At least it is safe to assume that is the case with Monsignor Pietro Vittorelli, the head of Roman Catholic Benedictine abbey of Montecassino, which was made famous when it was destroyed in Allied bombing in World War II in a search by Britain and the U.S. for Germans who were thought to be hiding there. The abbey was rebuilt, but the hillsides nearby are dotted with the graves of fallen soldiers.
Vittorelli, who gave up his post at the abbey in 2013, was arrested this week on suspicion of siphoning off nearly $540,000 that was donated under Italy’s “Eight per Thousand” tax break, whereby kind-hearted people donate 8 percent of their income to a religious institution. The funds are an oft-used tax break for Italians and almost always go to Catholic entities.
Instead of reaching the poor, the funds that Vittorelli was supposed to distribute to worthy church-sponsored causes ended up in his personal Italian bank accounts, transferred from the Institute for Religious Works, otherwise known as the Vatican Bank. From those personal accounts, Vittorelli paid a personal credit card on which he charged luxury hotels and expensive meals from Brazil to the U.K., according to Italian investigators.
One entry in his credit-card statement included in the criminal dossier against him was for a $7,000 hotel bill in London, which included room service and hotel meals consisting of oysters and Champagne. On that trip, he is alleged to have spent $740 on one meal alone and more than $1,800 on designer duds from Ralph Lauren.
Another charge shows an extravagant holiday in Rio in 2010 on church funds, where, according to testimony by Italy’s Guardia di Finanza to Judge Virna Passamonti, he paid cash for ecstasy tablets he shared with a variety of suspicious friends.
In one month alone, the partying priest spent $34,800. The other months he averaged expenses around $5,000.
He also owned four apartments in Rome and two storage facilities, which police claim he rented out as part of an intricate money-laundering scheme to keep the embezzlement hidden. Police say he enlisted his brother Massimo, a financial consultant who allegedly shared the wealth and the keys to safe deposit box No. 236 at Deutsche Bank in Rome. His brother would apparently stash cash that was withdrawn from the abbey’s Vatican Bank account in the secret deposit box until it was safe to deposit it in personal accounts without raising suspicion over having both transactions in the same bank statement period. “The sequence of operations unequivocally proves the intent to hide the path of the sums withdrawn from the accounts of the abbey,” Judge Passamonti wrote in her arrest warrant. “The examination of the financial flows directly documents the accurate operating systems meant to defraud.”
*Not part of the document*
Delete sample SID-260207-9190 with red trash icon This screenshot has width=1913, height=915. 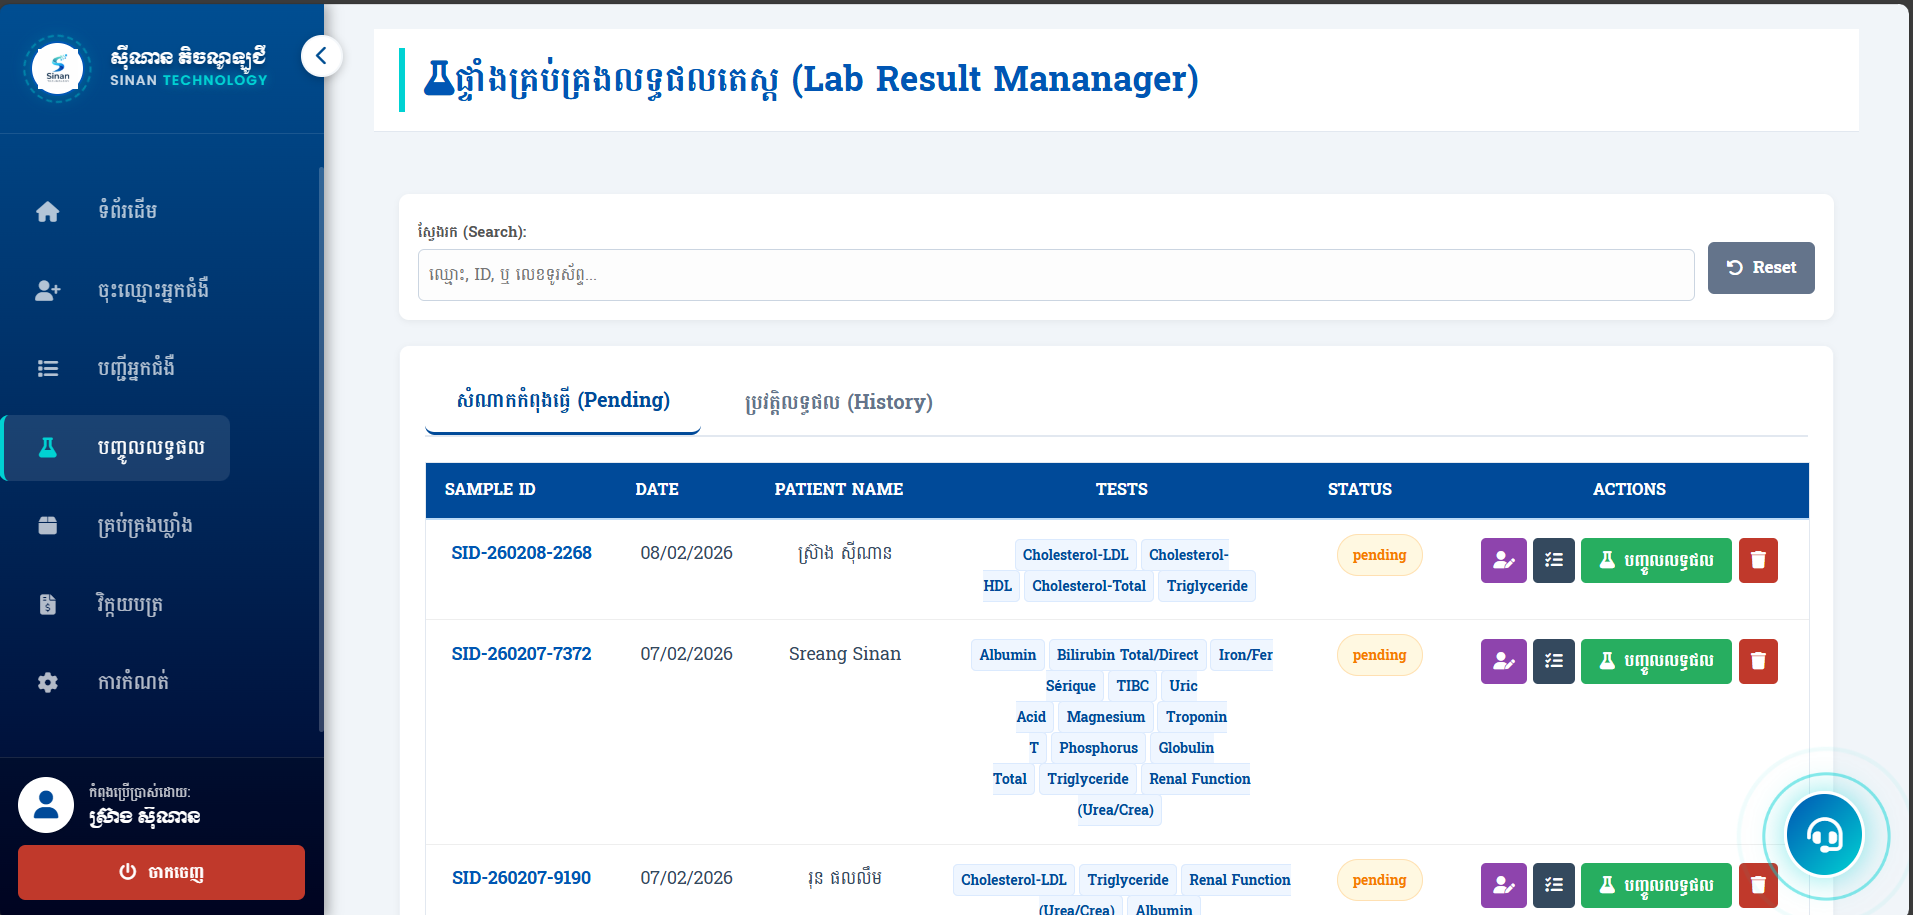pyautogui.click(x=1758, y=885)
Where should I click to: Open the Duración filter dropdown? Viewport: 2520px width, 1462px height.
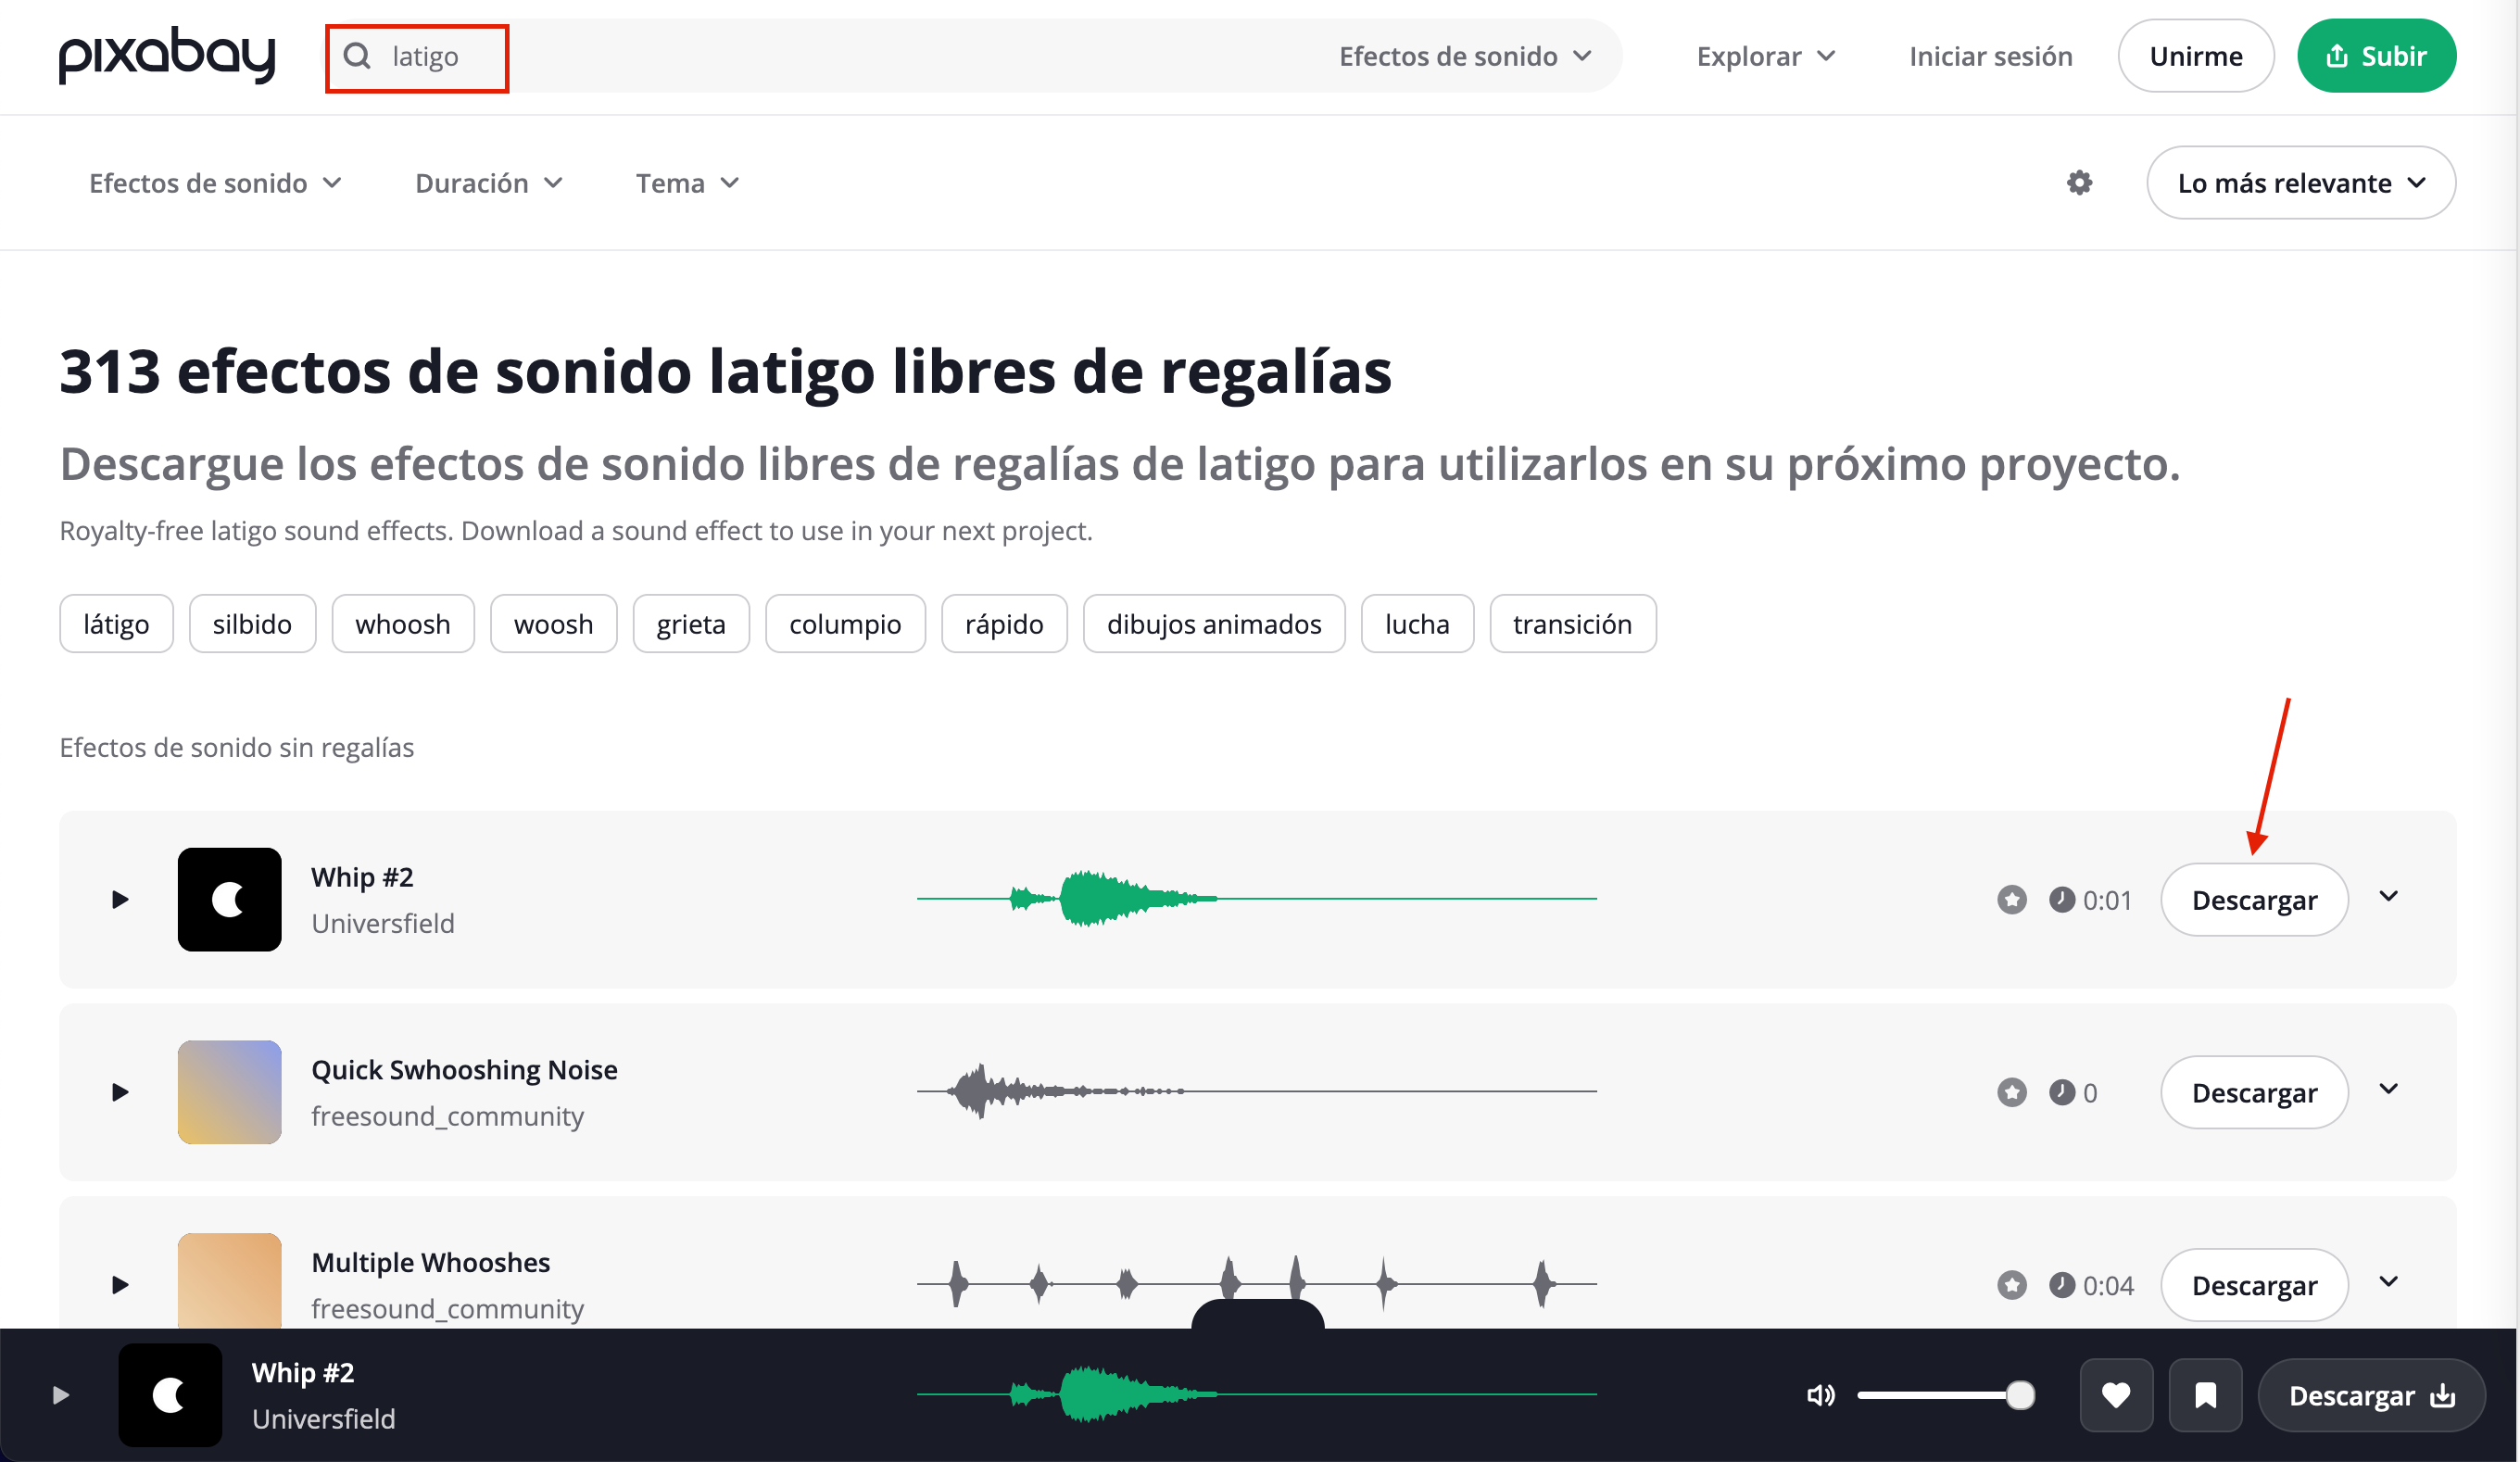click(489, 182)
Italian police confiscated property, computers, and belongings found in all of the residences tied to the Vittorelli brothers.
Vittorelli left his post at Montecassino in 2013, citing health problems, and retired in Rome on his substantial, albeit ill-begotten, savings. In 2014, an organization hired by the Vatican Bank to audit its books discovered the money trail and started unraveling the fraudulent behavior that apparently began in 2008.
The latest scandal comes on the heels of two recent books published by Italian journalists Gianluigi Nuzzi and Emiliano Fittipaldi. They were fed information by Italian laywoman Francesca Immacolata Chaouqui and Spanish Monsignor Lucio Vallejo Balda, who were on a panel meant to clean up the Vatican Bank’s messy accounting system that has been long embroiled in scandals ranging from money laundering to ties to organized crime. Both journalists are under investigation by Vatican authorities, but the Vatican has no jurisdiction to make arrests outside its fortified walls. Vittorelli, however, will join Vallejo Balda in the Vatican jail while both await trial.
Pope Francis has not commented specifically on the latest scandal, but this week he alluded to the problems in Rome. “God save the Italian Church from any form of power, image, and money,” he said on a visit to Florence. “I prefer a church that is bruised, hurting, and dirty because it has been out on the streets, rather than a church which is unhealthy from being confined and from clinging to its own security.“
Francis will embark on a five-day apostolic voyage to Africa on Nov. 25 before returning to Rome to open the doors of St. Peter’s Basilica on Dec. 8 to kick off the Jubilee year of mercy.